This is yet another fine drama from the period 1912-1913 directed by Thomas Ince's brother Ralph for Vitagraph to be found among the Desmet collection preserved and restored by the EYE institute. Ralph Ince's work does not really resemble that of his brother , the two pursuing quite separate careers, but this drama, based on a typical "great outdoors" story set in the North-West by James Curwood, has the virtue of being straightforward. Two men, rescued from the elements at different times by a father and daughter who live in a remote spot in the forest, become bitter rivals for the girl's love and eventually agree to a river-race to decide the issue between them. They end up fighting but by this time a forest fire has broken out and, in the course of fight and fire, one man is blinded and the other gets his legs broken. Survival demands that the two forget their rivalry and co-operate in order to escape the fire alive. Both eventually recover and it seems of a moment that their rivalry will resume as well, but the girl has made her choice, and the other man accepts it, allowing all three to finally be friends.
It is a moral story of the kind Curwood favoured but the drama is well played and the river-race and the forest-fire excellently dramatised, making it one of the more memorable US drama shorts of the year. Elsewhere (The Red Barrier) I gave a personal list of some of my favourites from 1912 (the great majority to rediscoevr amongst the EYE collection). 1913 is a thinner year but other notable shorts are The District Attorney's Conscience (Tefft Johnson for Lubin, also in the EYE collection, and Lois Weber's well-known Suspense. The year also's sees the best and best-preserved of a series of highly eccentric but very individualistic animations by Emile Cohl for the US market based on the McManus comic-strip The Newly-weds - He Ruins his Family's Reputation.
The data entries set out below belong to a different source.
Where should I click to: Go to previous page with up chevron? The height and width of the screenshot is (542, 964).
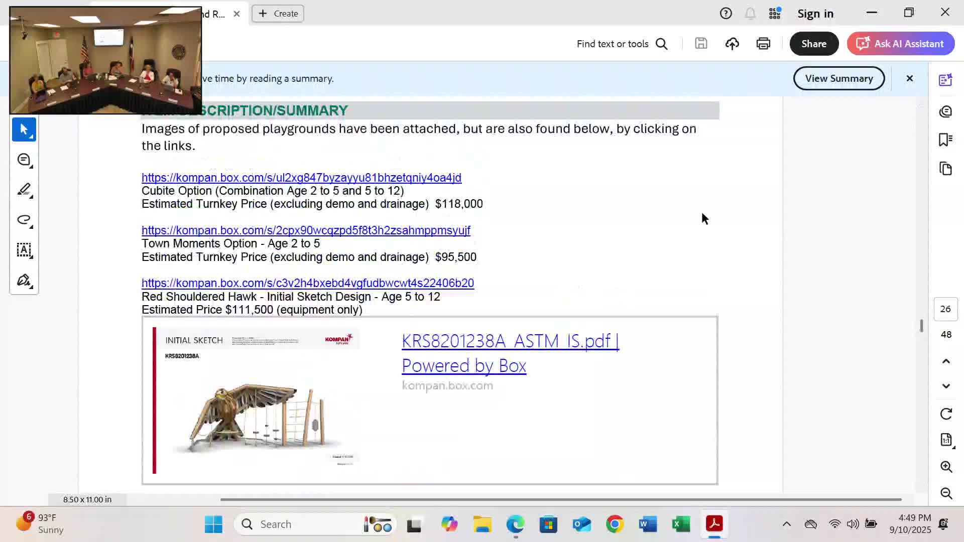(946, 361)
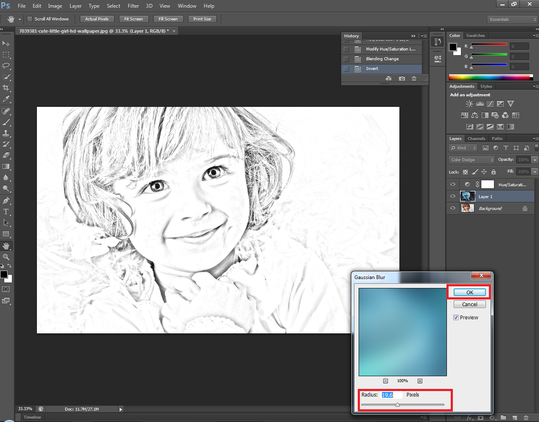Select the Zoom tool in toolbar
Screen dimensions: 539x422
point(6,257)
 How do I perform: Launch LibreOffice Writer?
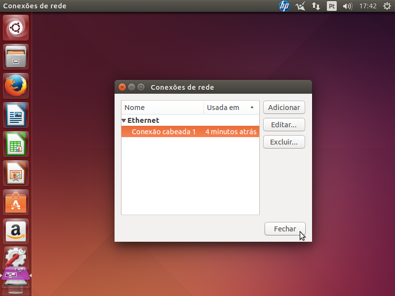(x=16, y=115)
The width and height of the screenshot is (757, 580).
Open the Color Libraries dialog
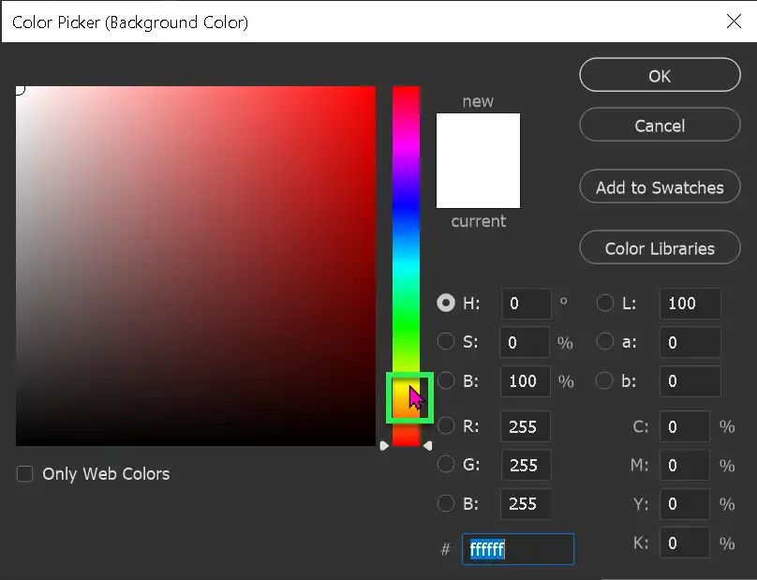click(x=660, y=247)
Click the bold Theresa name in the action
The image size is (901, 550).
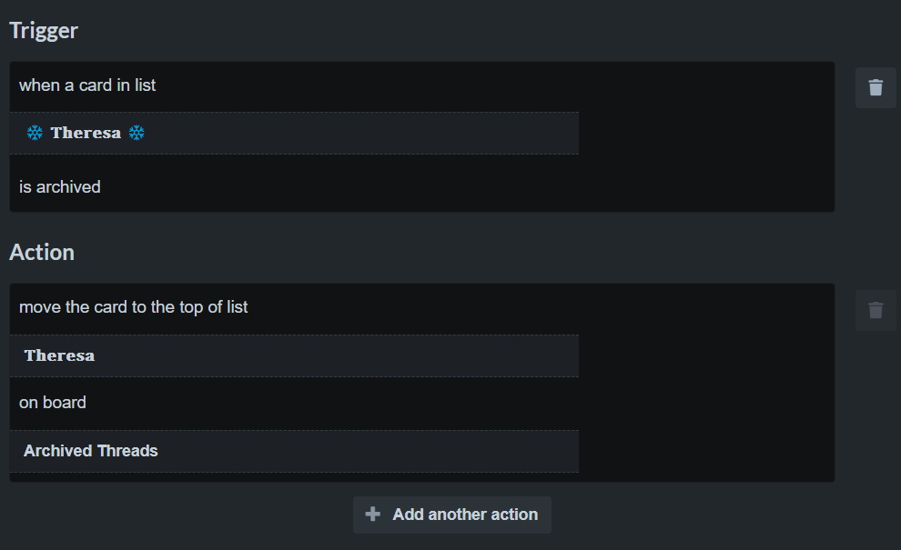point(60,356)
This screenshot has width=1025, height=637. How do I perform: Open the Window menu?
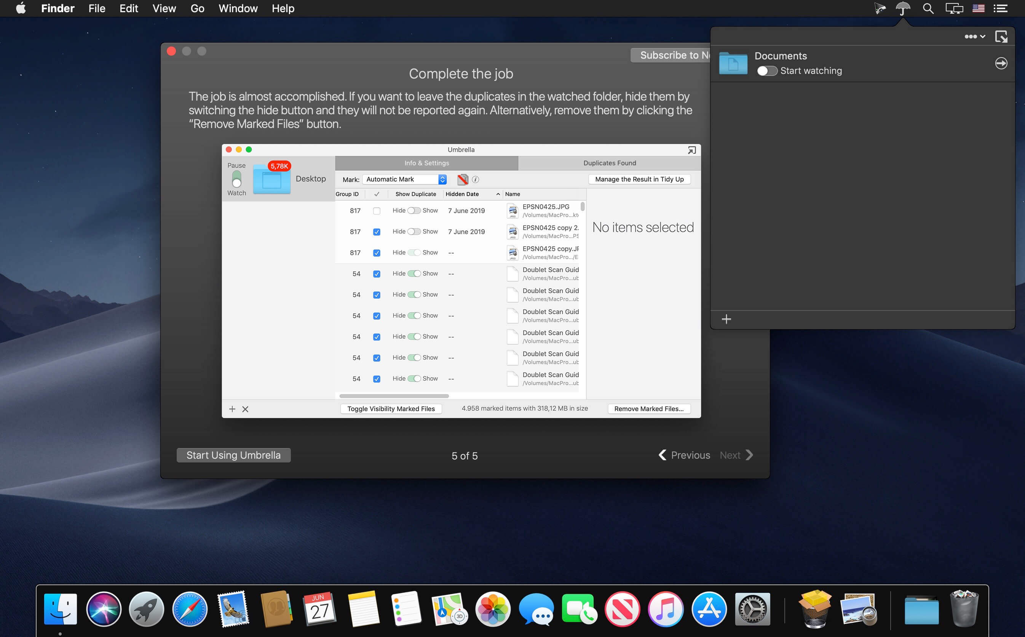coord(238,8)
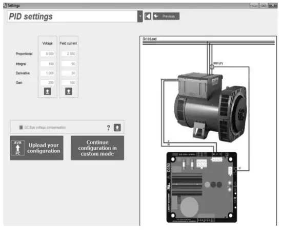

Theer are fewer good shorts in 1913 because this was the first important year in the US for feature films although few survive intact - the first real blockbuster, the sadly lost Battle of Gettysburg (Thomas Ince), Kalem's version of the Passion, From the Cradle to the Cross, Traffic in Souls (which seems to survive only in an abbreviated version), Vitagraph's Pickwick Papers with John Bunny (probably rather good but only a short snippet seems to survive), IMP/Universal's not very wonderful swashbuckler Ivanhoe (in the EYE collection), Pilot's Streets of New York, a rather drab and confusing version of the Dion Boucicault melodrama (in the EYE collection but incomplete) and Hiawatha (with an all native American cast). All these, note, two years before Griffith's A Birth of the Nation.
It should however be said that there is nothing amongst these to compare with Feuillade's Fantômas or Capellani's Germinal (France), Bauer's Twilight of a Big City (Russia), Caserini's The Last Days of Pompeii or Oxilia's In hoc signo vinces or Guazzoni's Quo Vadis? (Italy), Sjöström's Ingeborg Holm (Sweden)or Rye's Der Student von Prag or Froehlich's Richard Wagner (Germany)or Blom's Atlantis (Denmakr) which all come out in Europe during the same year. The US till had a lot of catch-up to do.